Said Sticklen: "When he told us his story, we were just amazed. He started with nothing and now has his own business. This is the American dream."
A week ago today, Han and his wife, Hollee, whom he met at Price Cutter after she asked him out on a date, staged a soft opening for about 35 friends, including Sticklen, and family members. The staff wore T-shirts that said: "Just roll with it."
"It took us two months to prepare the restaurant. It's so amazing. I can't believe we are opening," Hollee Han said. She helped transform the interior of the former office space into a brightly lit and colorful restaurant that can seat about 35 people. They live in Carl Junction with their son, Ivyn, age 2.
For the soft opening, Han, assisted by experienced sushi chef Sam Giarratano, served a spicy tuna roll that featured fish eggs, ground tuna and Sriracha chili sauce, among other ingredients. Using specific knives for specific tasks, the ingredients were precisely cut and mixed to place on a thin bed of rice that is rolled.
Sriracha is a type of hot sauce made from the paste of chili peppers, distilled vinegar, garlic, sugar and salt. It is named after the coastal city of Si Racha in Eastern Thailand. Within the United States, Sriracha sauce is most commonly associated with the version produced by Huy Fong Foods, commonly known as rooster sauce.
Said Giarratano: "The short-grain rice is the most important part of sushi."
Han concurs with that assessment in that the common ingredient across all types of sushi is vinegared sushi rice.
"The rice is the No. 1 thing. It does not matter how you flavor it. If the rice is not good -- not cooked enough or overcooked -- it won't be good," said Han.
"The other thing is to use the freshest ingredients possible in terms of the flavoring. That would be the cucumber, avocado, carrot, seafood and other ingredients."
The black seaweed wrappers used in making sushi are called nori. Nori is a type of algae, traditionally cultivated in the harbors of Japan.
Sushi is typically eaten with soy sauce.

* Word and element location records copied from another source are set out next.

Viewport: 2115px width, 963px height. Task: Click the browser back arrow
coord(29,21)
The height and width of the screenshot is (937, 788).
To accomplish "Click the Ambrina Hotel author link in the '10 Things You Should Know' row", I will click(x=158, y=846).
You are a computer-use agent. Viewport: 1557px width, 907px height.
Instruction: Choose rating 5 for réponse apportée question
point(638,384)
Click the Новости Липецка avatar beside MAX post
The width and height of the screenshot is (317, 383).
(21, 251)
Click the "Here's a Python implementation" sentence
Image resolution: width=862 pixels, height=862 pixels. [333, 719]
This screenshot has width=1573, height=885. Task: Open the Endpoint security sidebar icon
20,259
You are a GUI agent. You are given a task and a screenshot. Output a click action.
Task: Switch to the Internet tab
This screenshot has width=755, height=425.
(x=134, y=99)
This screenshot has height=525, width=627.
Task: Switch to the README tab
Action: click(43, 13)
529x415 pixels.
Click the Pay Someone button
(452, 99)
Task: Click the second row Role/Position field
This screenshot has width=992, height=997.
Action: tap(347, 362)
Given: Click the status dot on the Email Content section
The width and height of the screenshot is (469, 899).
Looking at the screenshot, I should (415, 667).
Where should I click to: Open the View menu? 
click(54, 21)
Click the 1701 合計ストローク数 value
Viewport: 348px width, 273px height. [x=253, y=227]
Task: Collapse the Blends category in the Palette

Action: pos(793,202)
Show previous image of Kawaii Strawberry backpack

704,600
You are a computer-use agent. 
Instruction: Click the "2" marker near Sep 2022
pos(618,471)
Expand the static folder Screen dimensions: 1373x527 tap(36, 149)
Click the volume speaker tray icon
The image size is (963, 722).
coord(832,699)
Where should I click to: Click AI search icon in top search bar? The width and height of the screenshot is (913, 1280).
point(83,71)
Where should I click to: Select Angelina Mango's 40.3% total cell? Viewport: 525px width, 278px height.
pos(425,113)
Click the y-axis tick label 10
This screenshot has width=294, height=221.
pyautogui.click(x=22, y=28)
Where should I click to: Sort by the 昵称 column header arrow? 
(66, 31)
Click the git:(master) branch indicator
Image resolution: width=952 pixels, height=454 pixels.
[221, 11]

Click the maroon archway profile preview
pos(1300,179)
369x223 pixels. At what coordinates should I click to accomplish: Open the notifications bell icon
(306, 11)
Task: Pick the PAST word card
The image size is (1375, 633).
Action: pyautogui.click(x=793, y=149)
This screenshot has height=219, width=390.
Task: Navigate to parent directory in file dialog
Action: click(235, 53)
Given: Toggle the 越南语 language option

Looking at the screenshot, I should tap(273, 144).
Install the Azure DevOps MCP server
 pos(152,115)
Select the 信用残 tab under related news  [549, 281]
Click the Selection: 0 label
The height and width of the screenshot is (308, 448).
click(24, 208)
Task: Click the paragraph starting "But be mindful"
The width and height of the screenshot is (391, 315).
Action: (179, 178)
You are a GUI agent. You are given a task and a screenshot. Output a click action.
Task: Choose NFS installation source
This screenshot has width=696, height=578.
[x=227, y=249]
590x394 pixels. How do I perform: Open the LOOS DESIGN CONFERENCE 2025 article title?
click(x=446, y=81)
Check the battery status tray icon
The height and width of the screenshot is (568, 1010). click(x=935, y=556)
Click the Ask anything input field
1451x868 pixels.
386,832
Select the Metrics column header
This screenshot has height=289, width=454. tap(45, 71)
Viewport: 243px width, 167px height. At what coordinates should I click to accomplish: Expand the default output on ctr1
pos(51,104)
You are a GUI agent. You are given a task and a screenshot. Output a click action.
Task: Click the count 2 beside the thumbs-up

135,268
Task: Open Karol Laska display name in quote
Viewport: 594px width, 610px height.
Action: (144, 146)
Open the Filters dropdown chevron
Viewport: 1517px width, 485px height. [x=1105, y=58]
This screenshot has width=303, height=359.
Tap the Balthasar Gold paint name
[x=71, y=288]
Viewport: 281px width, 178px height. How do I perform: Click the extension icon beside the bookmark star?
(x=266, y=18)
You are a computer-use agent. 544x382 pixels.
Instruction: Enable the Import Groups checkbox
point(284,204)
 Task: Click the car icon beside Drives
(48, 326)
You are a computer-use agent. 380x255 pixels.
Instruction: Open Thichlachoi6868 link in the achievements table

It is usually flavored with wasabi, a paste made from the grated root of the Wasabia japonica plant. It's sometimes called Japanese horseradish sauce.
Han said he hopes to have 22 sushi choices available as well as soup and salad. Domestic beer will be offered after a liquor license is obtained. The restaurant has a take-out counter and will eventually offer catering.
"I no longer have to do what someone tells me to do. I'm independent now and have more freedom to make whatever kind of sushi I want," Han said. "That's why having my own sushi shop is like a dream come true."
Raw fish and rice, the main ingredients of traditional sushi, are naturally low in fat and high in protein, carbohydrates, vitamins and minerals. Vegetables wrapped within the sushi offer various vitamins and minerals. Many of the seafood ingredients also contain omega-3 fatty acids, which have been shown to have health benefits.